3. 'Lazarus' (Season 10, Episode 1)
Clark succeeded in sending the Kandorians to another world to set up a colony. But Zod had one of the Blue Kryptonite daggers in hand to keep him tied to Earth. In the ensuing fight, Clark got him sent through the portal, but was stabbed by the Blue K blade and sent over the edge of the building they were on. The whole review of this episode can be found here. Definitely the best way to start off the final season of this series.
2. 'Absolute Justice' (Season 9, Episode 11)
Chloe is contacted by a mysterious man named Sylvester Pemberton, who says he knows about the group of superheroes, and asks for their help. Before any explanation can happen, he is attacked by a super-villain named Icicle, who kills him. This sends Clark and Chloe to a small museum, which is the former headquarters of the Justice Society of America. There, they meet a mentally disturbed man named Nelson, who is Dr. Fate; his friend Carter Hall, formerly Hawkman; and Courtney, or Star Girl, a teenage girl who was an apprentice to Pemberton. The group disbanded many years before, after members were set up for crimes they didn’t commit, and some were killed. The events left Hall a bitter man, initially refusing to help Clark and his band of brothers. Clark gathers Green Arrow, John Jones, and Chloe to help them find out where Icicle (the son of the original Icicle) is, and to stop him before he kills another member of the team. Icicle is in league with a group known only as Checkmate, run by Amanda Waller (nice performance by Pam Grier). By the end of the episode, Hall learns to respect the group of whippersnappers, but still considers them a little rough around the edges. He does tell Clark that they are, for all intents and purposes, a family, and to remember that. Luckily, this isn’t the last we’ll see of Hawkman and Star Girl.

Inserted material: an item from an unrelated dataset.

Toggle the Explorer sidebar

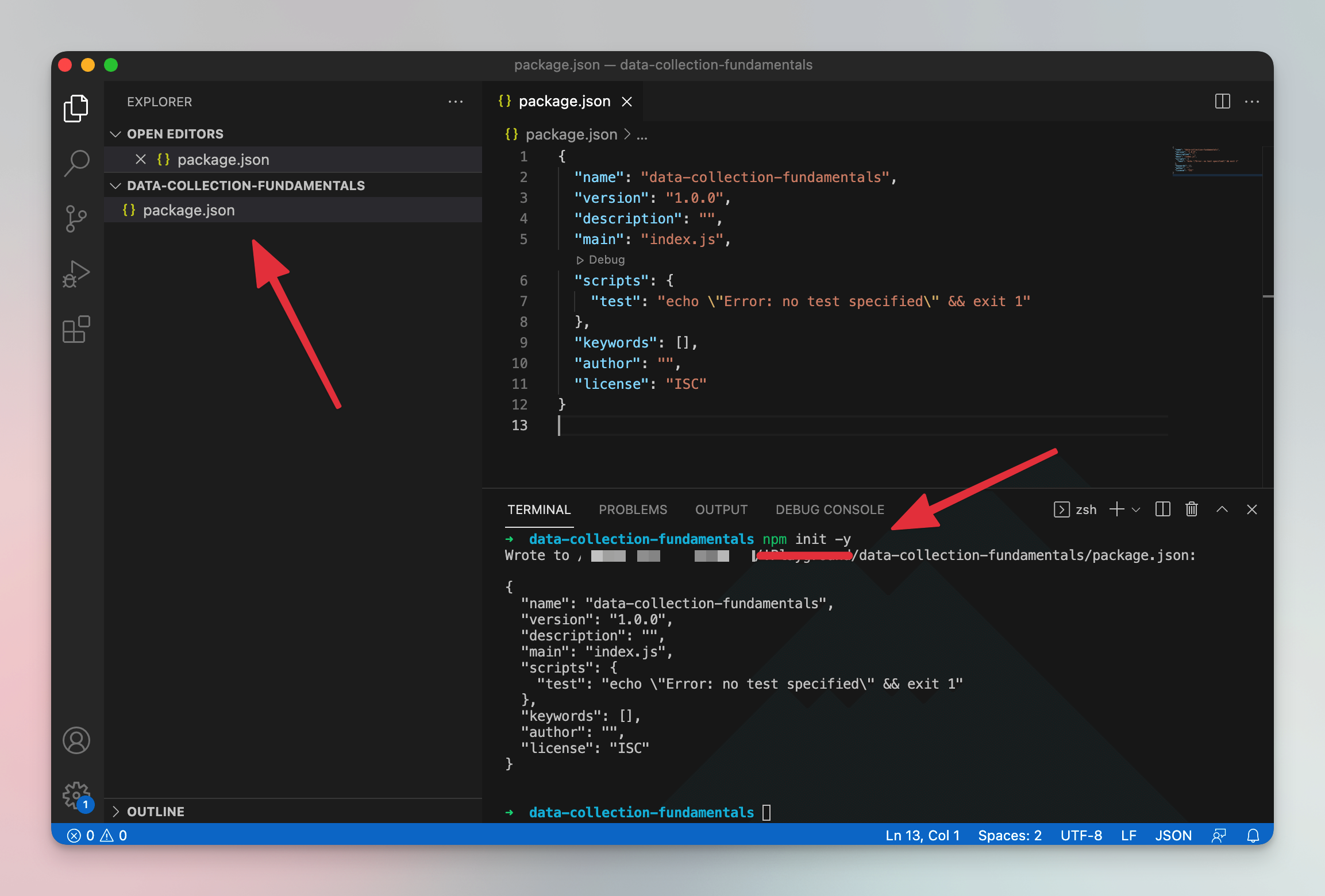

1. 'Justice' (Season 6, Episode 11)
Bart Allan, AKA Impulse, has been sent to Luthorcorp’s secret lab 'Project 33.1' to dig up information on some of Lex’s shady works. But he’s taken prisoner by Lex, and set up in a torture chamber where he must run or be electrocuted. Clark tries to rescue him, but is subdued with Kryptonite. Chloe gets Oliver to help, and he enlists the help of Arthur Curry (Aquaman), and Victor Stone (Cyborg), to go in and save them. Clark rescues Bart from the chamber, and after retrieving the information they needed to download, they blow the lab. The scene of the five heroes walking away from the explosion is iconic, with Clark front and center. There is no doubt whatsoever seeing that image that he will grow up to be the greatest hero ever. There’s some great dialogue in this episode, including a bit where Bart tells Lex that he wants a lawyer, and Lex responds 'And I want a ponytail'. This and 'Absolute Justice' were both mid-season episodes that really blew many other episodes out of the water, which makes me believe that the rest of this season is going to just get better than it already has been.
There are only a few more months left for this show, and after 10 years, I don’t know that I’m ready to see it end. But they are going out on top, and that’s what really matters. Although, I would tell Zack Snyder that if he hasn’t thought too hard about casting Superman, he could do worse than Tom Welling.